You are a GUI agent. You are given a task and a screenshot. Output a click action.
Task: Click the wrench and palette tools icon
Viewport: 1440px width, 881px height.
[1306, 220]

━━━━━━━━━━━━━━━━━━━━━━━━━━━━━━

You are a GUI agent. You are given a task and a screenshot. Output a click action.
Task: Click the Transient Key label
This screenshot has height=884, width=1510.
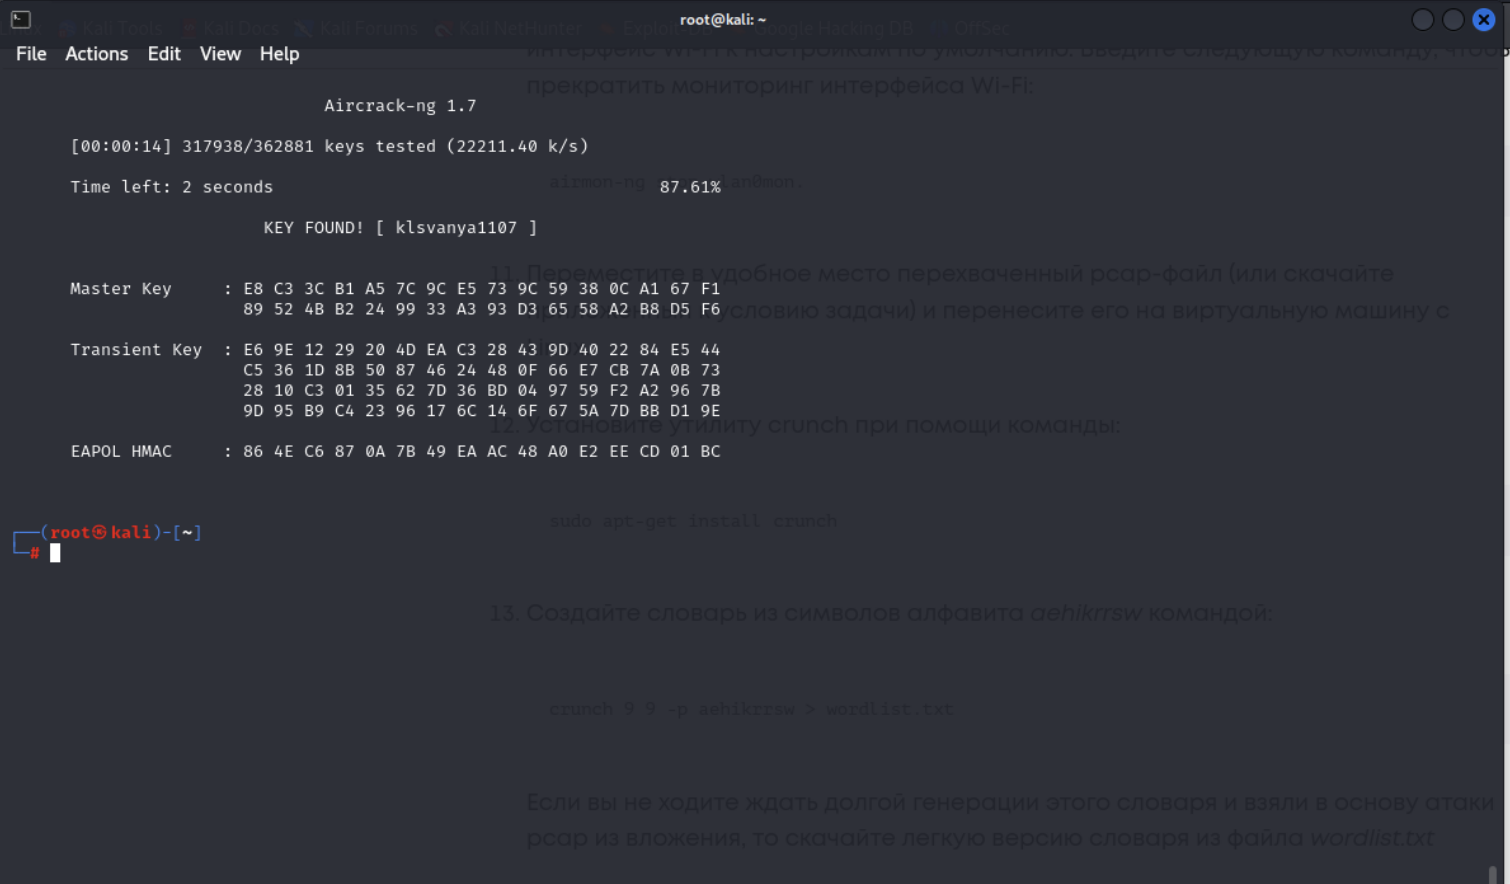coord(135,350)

━━━━━━━━━━━━━━━━━━━━━━━━━━━━━━

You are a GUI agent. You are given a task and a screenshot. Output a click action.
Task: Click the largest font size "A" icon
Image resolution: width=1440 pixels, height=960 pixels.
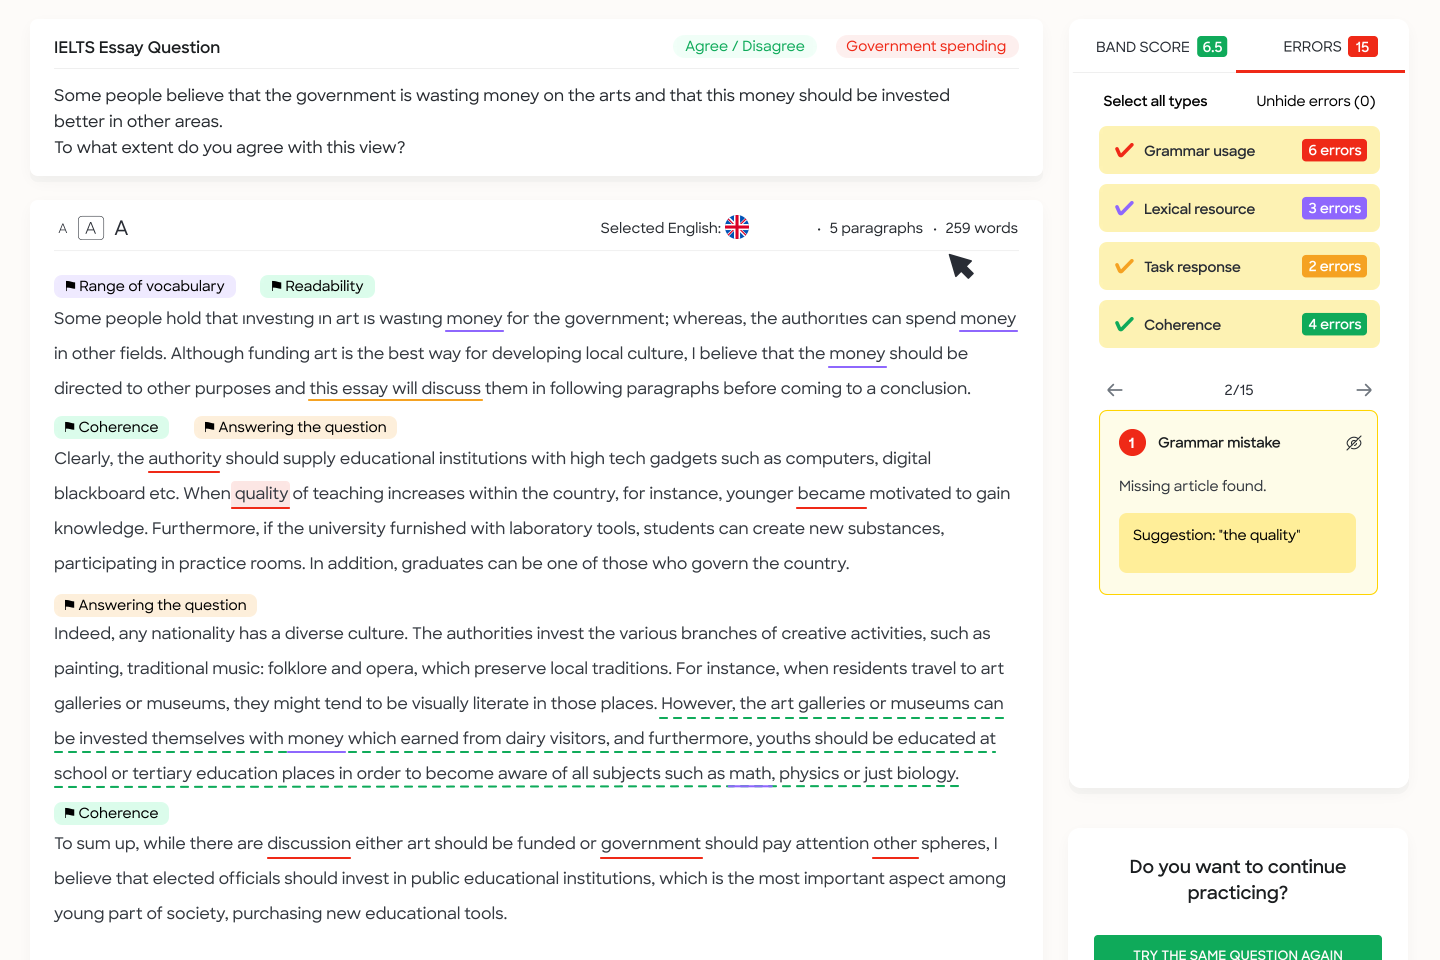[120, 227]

━━━━━━━━━━━━━━━━━━━━━━━━━━━━━━

→ Exercise details
Please list each line in the material above that includes the word "icon".

→ Final answer
Task: Click the wrench and palette tools icon
Task: Click the largest font size "A" icon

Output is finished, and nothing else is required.